Parenting schools also in Montenegro
By sharing experiences with other parents and experts, it is easier to get better communication with children.
BIJELO POLJE, 12 April 2018 – How to apply non-violent disciplining and be a better parent? The response to this question was received by parents in Bijelo Polje who joined the parenting programme delivered by the city’s Primary Health Care Centre, with the support of UNICEF and the European Union.
Over three months and through 12 modules, parents learned about positive parenting practices.
The experience proved to be valuable for Admir Medjedovic, a father of four, who joined the workshop as a divorced parent. He said the workshop had helped him be a better parent.
Now I’m calm. Here in this area there is often a lot of anger, and now we’re calm, we communicate better and work as a team. Children are a mirror image of our own behaviour.

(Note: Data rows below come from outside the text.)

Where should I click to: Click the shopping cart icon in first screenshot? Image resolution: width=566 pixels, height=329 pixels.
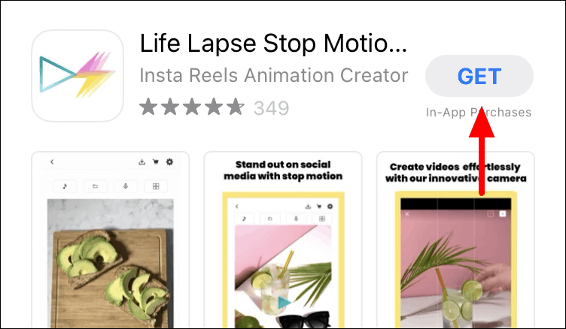(156, 161)

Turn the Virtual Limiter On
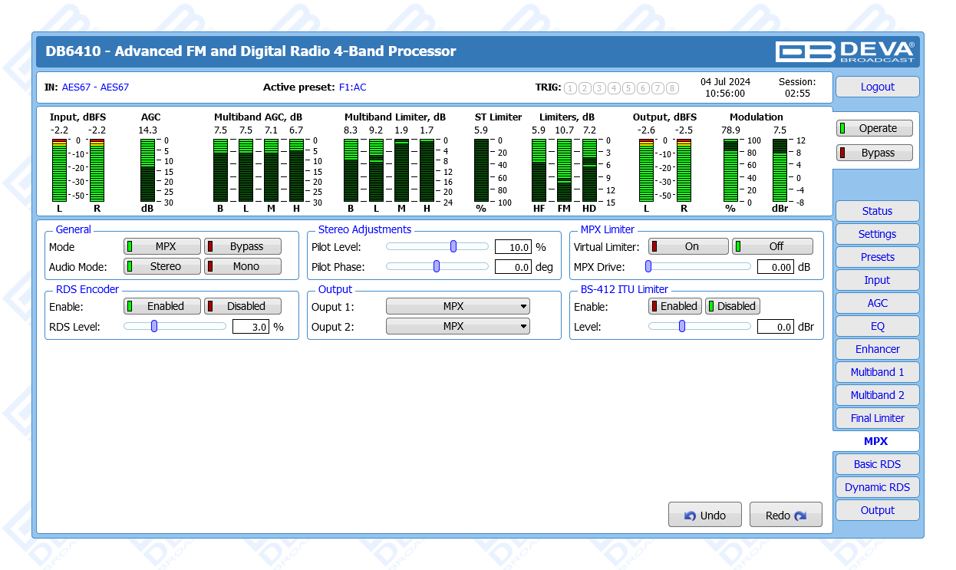click(688, 247)
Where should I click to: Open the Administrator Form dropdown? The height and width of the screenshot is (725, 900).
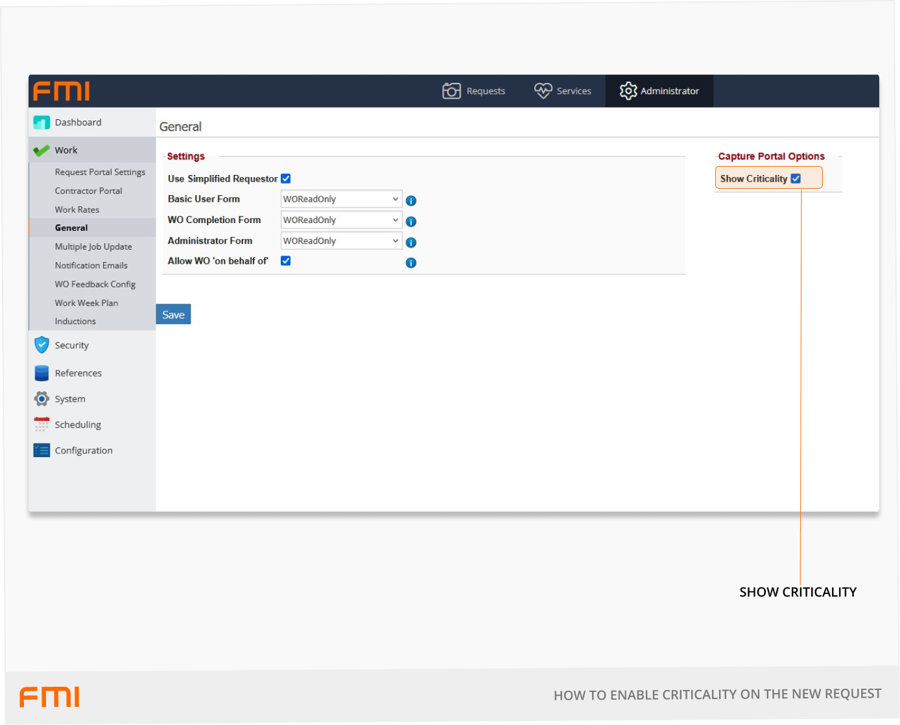coord(341,241)
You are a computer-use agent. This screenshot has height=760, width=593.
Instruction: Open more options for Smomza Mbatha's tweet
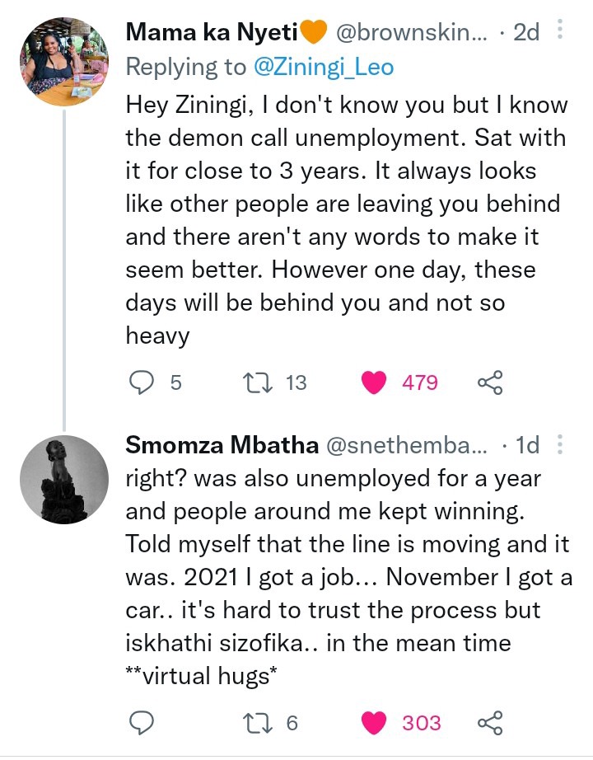(560, 444)
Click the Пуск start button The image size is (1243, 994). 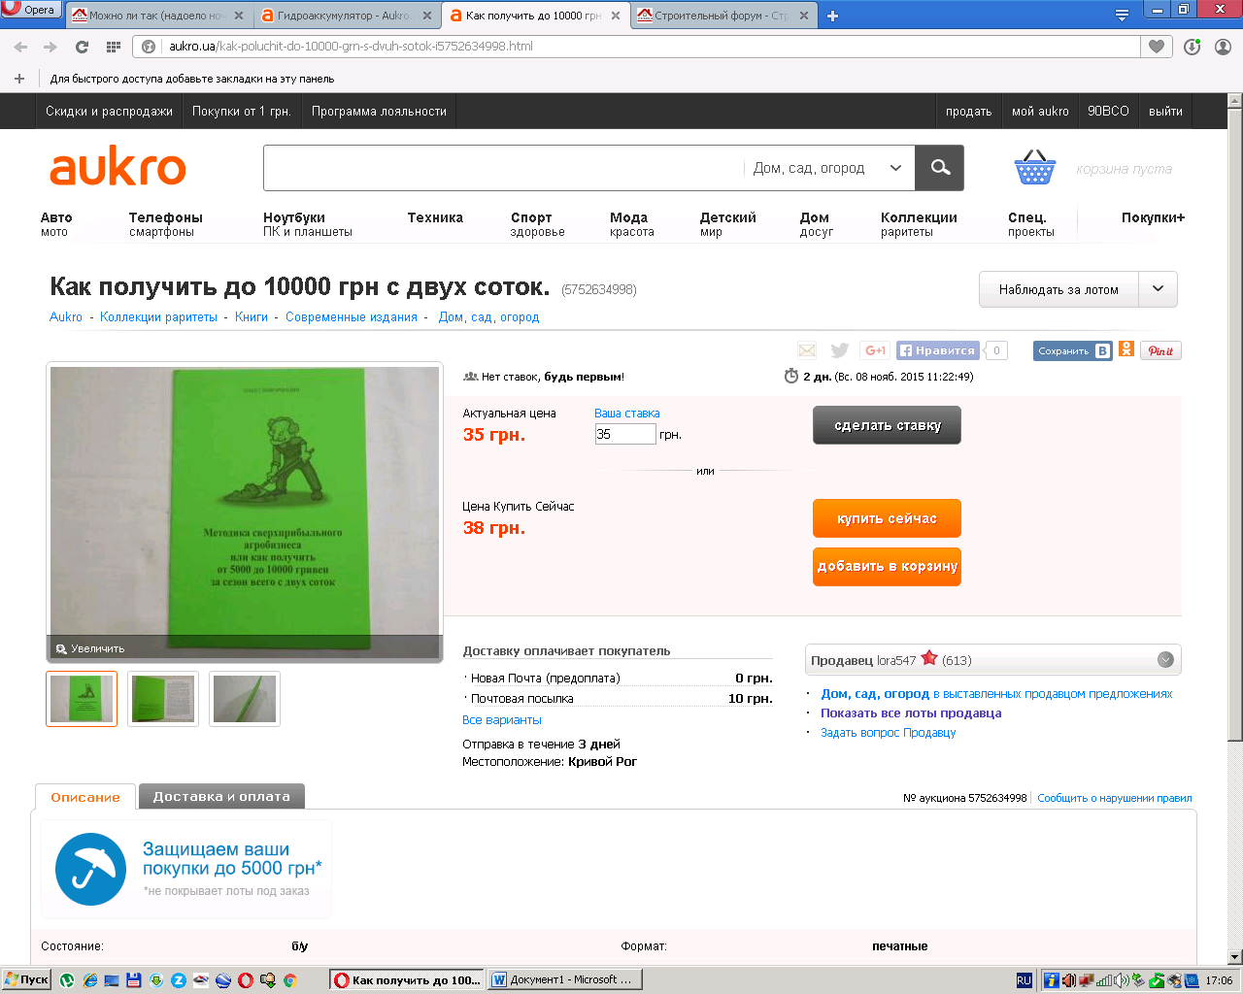click(26, 979)
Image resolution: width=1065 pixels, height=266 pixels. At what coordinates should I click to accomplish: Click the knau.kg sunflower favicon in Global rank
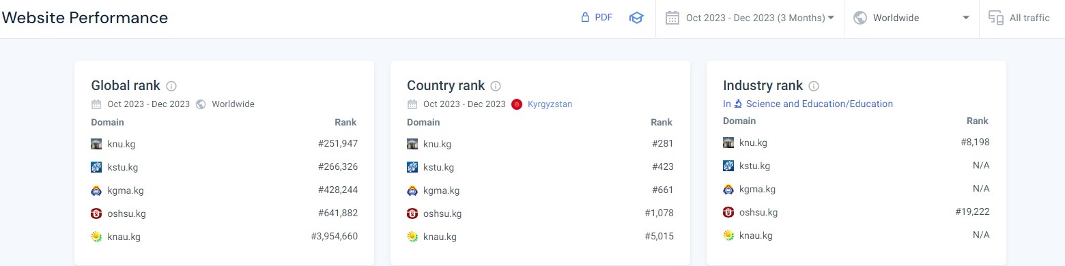click(96, 237)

The way we behave – they do the same, they are just after our attention.
After the workshop, Elvira Kurcehajic copes with parenting challenges with greater ease.
I have a child with Down syndrome, my youngest. My desire was to see how his sister can help him become as good as possible, and for her to be a better sister. Each workshop helped us see how we can work with our children to resolve issues.
The parenting programme is primarily aimed at preventing violence against children, establishing positive relationships between parents and children, and developing a sense of competence in parents. It is intended to ensure a healthy childhood for children aged 2 to 9, and is currently being implemented in four Montenegrin municipalities –Podgorica, Niksic, Bijelo Polje and Berane. This “Parenting for Lifelong Health” programme is being implemented in another 15 or so countries in Europe, Asia and Africa.
The facilitator, Tina Novovic, said that the workshops had helped dispel misconceptions about building parental authority.
People mistakenly believe that beating a child can solve problems. It is wrong not to appreciate the child; the child should have a part of the day when he or she sets the agenda with the parents. It is a misconception that children should only be obedient.
Her colleague, Danijela Femic, a psychologist at the Primary Healthcare Centre in Bijelo Polje, is of a similar opinion.
Initially parents were quite rigid, with a sort of military discipline. They have come a long way now and do not take such an approach anymore; rather they come down to the child’s level and talk to them. Parents who used to be preoccupied with their work, now put their child first, and the job second.
The idea for the workshops to become a regular parenting school is also supported by the Primary Healthcare Centre’s director, Majda Dobardzic.
This is just the beginning; I see it as a nucleus that will expand.